The court duplicates these findings on the question of obviousness under § 103. None of the prior references relied on by the defendant establish by clear and convincing evidence that the method patent should be invalid for lack of nonobviousness.


The basic test for patent infringement was set down in Graver Tank & Mfg. Company, Inc. v. Linde Air Products Company, 339 U.S. 605, 70 S. Ct. 854, 94 L. Ed. 1097 (1950). The court stated that an accused device can infringe in two ways, either literally by falling clearly within the words of the claim, or by the doctrine of equivalents:

"* * * `if two devices do the same work in substantially the same way, and accomplish substantially the same result, they are the same, even though they differ in name, form or shape.'"

Graver, supra at 608, 70 S. Ct. at 856. See also Ortman v. Maass, 391 F.2d 677, 682 (7th Cir. 1968).

In the instant case, the accused device does not fall clearly within the words of the claim. Therefore, the plaintiffs must make out a case for infringement pursuant to the doctrine of equivalents. Whether or not the accused device infringes upon the patented tap centers around one area of conflictthe Balax tool does not have a continuous thread. Claim 5 of the reissue patent states that the device is "A fluteless thread forming tool for threading a generally cylindrical surface, the tool having a cylindrical portion with a continuous thread * * *" The Balax tap does not have such a thread because of its axially extending groove.

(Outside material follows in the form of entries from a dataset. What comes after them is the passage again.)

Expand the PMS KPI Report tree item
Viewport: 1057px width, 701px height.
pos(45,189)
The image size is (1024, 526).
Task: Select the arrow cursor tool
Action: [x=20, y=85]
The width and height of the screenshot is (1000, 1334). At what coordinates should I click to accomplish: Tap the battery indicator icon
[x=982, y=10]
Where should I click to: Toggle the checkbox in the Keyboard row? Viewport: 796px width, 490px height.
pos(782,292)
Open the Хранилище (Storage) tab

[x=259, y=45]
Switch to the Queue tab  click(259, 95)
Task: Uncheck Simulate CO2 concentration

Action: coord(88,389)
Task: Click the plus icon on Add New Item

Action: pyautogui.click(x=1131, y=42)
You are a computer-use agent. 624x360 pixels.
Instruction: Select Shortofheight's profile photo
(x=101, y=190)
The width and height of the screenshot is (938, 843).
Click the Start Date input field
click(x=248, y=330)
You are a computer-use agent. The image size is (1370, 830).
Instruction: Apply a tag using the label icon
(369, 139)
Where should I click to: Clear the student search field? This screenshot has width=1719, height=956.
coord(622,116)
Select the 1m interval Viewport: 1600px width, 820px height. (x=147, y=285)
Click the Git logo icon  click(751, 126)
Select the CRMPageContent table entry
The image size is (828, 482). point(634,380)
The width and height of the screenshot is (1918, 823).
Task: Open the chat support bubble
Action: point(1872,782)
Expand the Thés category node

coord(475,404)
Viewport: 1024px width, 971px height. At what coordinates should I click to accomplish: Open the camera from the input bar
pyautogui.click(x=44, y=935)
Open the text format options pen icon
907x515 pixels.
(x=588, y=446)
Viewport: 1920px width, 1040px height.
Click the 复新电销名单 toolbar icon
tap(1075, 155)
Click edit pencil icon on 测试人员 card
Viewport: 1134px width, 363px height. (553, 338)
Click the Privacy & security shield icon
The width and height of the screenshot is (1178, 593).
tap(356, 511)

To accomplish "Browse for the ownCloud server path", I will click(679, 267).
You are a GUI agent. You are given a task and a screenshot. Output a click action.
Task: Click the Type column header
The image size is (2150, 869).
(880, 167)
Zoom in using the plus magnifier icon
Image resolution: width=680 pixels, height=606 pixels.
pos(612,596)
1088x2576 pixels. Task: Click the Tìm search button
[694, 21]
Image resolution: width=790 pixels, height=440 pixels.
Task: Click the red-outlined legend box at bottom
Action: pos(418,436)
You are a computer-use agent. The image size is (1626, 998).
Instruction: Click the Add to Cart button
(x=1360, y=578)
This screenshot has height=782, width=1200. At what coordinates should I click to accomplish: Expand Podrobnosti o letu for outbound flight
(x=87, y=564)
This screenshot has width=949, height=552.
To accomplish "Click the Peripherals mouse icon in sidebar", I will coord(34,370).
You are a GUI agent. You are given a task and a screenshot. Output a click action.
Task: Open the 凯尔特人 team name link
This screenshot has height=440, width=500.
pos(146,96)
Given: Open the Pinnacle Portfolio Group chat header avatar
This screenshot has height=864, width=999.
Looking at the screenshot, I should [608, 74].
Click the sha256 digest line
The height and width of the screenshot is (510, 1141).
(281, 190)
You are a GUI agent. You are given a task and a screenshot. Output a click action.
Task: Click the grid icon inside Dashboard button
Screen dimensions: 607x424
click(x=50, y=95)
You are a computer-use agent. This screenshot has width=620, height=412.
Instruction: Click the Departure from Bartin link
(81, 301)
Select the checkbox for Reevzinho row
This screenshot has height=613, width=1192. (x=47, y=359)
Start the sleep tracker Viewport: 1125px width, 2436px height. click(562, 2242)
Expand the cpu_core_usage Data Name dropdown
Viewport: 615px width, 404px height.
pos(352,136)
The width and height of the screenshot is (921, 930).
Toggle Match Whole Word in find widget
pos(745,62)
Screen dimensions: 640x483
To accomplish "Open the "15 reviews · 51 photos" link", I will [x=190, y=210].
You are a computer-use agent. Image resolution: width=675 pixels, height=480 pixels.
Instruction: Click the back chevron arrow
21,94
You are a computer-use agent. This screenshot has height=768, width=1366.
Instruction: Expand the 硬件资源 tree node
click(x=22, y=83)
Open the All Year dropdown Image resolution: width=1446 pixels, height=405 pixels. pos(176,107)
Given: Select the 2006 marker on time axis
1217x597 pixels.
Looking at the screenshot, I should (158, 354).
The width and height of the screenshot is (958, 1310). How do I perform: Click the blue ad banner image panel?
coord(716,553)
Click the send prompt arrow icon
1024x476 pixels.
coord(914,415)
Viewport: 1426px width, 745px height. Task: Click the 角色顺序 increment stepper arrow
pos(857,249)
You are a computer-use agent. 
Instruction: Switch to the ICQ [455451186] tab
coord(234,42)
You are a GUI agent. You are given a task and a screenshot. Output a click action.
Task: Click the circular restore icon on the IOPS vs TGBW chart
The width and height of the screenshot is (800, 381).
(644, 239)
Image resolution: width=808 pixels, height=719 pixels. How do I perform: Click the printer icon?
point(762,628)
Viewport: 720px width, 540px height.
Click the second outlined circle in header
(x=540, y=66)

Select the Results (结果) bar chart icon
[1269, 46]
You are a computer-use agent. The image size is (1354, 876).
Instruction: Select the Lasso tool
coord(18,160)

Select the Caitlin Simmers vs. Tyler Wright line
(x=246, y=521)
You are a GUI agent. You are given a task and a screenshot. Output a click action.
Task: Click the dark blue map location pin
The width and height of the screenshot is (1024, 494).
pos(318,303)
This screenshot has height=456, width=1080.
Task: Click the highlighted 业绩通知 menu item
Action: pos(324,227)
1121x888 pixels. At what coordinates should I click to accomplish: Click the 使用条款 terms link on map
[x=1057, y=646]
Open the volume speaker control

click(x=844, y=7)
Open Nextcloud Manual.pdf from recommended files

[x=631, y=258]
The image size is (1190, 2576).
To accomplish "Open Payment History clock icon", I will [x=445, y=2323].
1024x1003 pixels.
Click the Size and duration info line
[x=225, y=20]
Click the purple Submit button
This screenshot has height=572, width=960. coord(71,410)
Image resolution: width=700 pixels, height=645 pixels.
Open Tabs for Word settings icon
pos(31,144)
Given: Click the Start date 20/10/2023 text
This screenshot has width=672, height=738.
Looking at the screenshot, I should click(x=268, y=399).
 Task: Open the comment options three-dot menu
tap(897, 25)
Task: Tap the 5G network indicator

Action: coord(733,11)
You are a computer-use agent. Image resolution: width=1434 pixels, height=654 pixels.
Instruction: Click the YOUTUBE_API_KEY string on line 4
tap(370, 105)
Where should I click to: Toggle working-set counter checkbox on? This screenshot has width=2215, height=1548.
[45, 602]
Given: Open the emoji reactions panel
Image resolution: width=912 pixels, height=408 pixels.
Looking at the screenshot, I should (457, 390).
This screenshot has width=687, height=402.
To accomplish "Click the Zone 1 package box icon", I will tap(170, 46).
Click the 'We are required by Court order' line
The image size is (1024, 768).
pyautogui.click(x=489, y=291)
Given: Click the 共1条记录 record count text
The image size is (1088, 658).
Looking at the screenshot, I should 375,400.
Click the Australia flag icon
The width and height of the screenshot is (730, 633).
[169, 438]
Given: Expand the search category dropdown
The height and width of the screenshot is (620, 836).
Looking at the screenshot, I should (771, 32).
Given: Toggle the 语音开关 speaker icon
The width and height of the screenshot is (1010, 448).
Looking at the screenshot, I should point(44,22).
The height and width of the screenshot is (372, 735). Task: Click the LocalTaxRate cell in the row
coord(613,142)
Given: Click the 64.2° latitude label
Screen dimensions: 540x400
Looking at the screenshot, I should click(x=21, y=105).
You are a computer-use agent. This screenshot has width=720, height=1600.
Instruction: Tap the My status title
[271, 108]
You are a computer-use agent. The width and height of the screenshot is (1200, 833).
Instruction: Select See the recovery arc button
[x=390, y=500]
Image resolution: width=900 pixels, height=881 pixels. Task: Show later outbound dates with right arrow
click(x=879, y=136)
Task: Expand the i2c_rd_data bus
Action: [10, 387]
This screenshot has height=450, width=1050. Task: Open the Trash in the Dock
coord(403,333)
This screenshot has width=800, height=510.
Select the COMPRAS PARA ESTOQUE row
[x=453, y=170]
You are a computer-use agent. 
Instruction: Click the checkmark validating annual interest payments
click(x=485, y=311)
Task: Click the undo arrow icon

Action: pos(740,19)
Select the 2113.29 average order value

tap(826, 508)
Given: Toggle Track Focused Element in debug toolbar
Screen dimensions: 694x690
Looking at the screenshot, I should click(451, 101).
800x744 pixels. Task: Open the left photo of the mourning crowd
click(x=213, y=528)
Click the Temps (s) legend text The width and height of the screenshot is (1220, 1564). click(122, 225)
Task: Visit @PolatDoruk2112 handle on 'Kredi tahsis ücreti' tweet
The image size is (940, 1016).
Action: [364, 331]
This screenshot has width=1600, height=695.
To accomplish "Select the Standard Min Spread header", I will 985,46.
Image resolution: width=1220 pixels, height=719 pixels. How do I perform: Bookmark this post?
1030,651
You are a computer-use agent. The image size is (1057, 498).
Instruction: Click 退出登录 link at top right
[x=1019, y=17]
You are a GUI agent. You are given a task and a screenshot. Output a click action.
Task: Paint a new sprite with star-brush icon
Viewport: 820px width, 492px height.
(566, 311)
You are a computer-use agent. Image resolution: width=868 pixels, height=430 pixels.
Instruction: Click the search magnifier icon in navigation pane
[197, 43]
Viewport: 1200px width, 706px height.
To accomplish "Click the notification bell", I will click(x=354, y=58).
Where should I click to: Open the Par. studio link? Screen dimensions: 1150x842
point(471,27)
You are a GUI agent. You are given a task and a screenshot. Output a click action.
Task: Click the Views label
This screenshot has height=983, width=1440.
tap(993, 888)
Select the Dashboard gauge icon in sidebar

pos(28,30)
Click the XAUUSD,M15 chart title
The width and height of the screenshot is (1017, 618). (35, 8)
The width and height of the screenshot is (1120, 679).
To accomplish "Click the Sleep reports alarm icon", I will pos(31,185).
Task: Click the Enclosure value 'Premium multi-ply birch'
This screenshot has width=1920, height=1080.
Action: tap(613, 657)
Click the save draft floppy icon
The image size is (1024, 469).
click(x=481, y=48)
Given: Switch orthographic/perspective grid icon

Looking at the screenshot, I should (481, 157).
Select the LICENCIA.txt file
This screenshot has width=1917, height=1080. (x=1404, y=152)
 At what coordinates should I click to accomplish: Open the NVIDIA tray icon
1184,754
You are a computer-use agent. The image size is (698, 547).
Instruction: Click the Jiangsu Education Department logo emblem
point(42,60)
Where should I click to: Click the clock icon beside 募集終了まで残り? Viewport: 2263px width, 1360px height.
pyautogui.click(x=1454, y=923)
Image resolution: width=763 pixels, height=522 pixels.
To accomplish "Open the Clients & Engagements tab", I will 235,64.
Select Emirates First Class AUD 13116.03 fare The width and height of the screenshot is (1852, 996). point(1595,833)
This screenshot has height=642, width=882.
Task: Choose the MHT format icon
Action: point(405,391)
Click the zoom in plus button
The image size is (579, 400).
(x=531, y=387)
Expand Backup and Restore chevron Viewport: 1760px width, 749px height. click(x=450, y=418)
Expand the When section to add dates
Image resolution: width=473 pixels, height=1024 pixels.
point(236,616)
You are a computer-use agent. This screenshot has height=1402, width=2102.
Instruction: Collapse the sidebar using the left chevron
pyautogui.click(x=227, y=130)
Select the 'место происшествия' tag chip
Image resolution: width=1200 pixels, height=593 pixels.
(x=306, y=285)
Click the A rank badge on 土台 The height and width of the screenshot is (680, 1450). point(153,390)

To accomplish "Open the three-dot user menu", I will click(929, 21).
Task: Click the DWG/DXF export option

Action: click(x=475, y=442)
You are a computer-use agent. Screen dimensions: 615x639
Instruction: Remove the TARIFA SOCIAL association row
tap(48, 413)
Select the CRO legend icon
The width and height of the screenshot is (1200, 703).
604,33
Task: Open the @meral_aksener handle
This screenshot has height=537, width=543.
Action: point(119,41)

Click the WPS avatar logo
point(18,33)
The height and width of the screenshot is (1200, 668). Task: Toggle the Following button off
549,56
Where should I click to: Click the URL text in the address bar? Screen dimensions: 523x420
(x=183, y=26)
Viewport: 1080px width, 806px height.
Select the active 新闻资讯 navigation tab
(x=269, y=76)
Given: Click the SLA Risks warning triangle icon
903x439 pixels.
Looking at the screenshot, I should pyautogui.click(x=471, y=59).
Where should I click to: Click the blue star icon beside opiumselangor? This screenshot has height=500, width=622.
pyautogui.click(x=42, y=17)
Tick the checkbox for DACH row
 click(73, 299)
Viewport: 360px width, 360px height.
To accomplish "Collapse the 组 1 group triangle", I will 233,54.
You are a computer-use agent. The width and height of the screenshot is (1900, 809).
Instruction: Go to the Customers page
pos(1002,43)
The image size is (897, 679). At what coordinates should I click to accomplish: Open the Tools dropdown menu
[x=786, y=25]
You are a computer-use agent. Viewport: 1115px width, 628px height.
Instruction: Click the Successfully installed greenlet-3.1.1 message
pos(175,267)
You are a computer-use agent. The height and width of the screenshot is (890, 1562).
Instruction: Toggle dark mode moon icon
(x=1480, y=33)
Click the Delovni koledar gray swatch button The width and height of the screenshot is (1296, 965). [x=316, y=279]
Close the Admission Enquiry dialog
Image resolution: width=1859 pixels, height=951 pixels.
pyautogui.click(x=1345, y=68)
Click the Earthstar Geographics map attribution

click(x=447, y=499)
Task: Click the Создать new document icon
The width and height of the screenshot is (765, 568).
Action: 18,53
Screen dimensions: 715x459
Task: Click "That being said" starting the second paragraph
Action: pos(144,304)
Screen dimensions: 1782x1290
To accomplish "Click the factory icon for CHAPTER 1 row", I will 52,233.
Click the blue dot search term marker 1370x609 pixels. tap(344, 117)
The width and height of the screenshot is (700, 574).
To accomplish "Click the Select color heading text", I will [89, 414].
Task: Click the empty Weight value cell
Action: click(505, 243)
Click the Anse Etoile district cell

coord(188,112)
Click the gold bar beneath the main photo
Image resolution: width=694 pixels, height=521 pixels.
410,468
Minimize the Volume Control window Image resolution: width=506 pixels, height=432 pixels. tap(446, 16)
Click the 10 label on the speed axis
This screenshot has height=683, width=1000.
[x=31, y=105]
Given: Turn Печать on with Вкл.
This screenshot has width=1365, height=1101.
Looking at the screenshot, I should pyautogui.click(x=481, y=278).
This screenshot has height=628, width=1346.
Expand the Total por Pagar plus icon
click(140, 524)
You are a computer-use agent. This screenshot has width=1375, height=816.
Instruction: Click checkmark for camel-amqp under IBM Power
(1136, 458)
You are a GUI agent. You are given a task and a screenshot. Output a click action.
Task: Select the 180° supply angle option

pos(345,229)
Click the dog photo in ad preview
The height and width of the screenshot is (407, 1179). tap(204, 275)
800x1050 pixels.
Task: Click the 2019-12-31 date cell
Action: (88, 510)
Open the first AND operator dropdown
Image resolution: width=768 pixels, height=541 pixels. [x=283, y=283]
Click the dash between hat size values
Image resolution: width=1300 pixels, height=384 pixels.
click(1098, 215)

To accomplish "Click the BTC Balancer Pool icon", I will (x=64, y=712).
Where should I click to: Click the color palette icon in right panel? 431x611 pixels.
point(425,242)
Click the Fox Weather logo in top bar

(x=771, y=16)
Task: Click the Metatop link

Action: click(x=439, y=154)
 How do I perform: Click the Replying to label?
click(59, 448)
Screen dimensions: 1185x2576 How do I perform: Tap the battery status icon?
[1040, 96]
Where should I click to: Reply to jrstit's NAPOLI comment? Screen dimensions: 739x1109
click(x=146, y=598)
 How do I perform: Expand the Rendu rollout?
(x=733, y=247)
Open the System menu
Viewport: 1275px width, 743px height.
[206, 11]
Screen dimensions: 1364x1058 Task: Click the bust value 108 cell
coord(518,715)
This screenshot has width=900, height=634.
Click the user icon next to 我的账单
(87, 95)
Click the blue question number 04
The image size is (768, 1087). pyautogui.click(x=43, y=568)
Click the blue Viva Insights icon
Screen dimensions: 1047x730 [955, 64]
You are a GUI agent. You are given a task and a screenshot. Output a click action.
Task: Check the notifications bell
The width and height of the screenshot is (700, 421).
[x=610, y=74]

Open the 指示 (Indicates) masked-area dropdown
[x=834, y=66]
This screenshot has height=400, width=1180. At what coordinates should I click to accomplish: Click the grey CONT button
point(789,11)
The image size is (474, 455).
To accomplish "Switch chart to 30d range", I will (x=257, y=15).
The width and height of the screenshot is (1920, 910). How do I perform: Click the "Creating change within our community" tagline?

*341 The plaintiffs state that the word "continuous" is in the claims to distinguish a swaging tap from a cutting tap. Cutting taps have flutes which provide a cutting edge and a reservoir for chips from the metal being cut in addition to providing a means for carrying lubricant to the working area.

Mr. Fishleigh testified on the basis of his comparative tests between the Besly and Balax tools that the latter's groove does not perform the first two functions of a flute on a cutting tap; it does, however, perform the function of carrying lubricant to the working area. It does not have an effect on the working of the tap since it is found in the relieved area of the tap. Mr. Fishleigh's tests also negate any alleged advantages of this groove. It does not lower the torque nor does it prevent high pressure buildup underneath the tap. Mr. Fishleigh's test illustrates no difference in torque between the two taps and only a slight pressure buildup differential. Mr. Fishleigh concluded that the Balax tap does substantially the same work and achieves substantially the same result as the Besly tap.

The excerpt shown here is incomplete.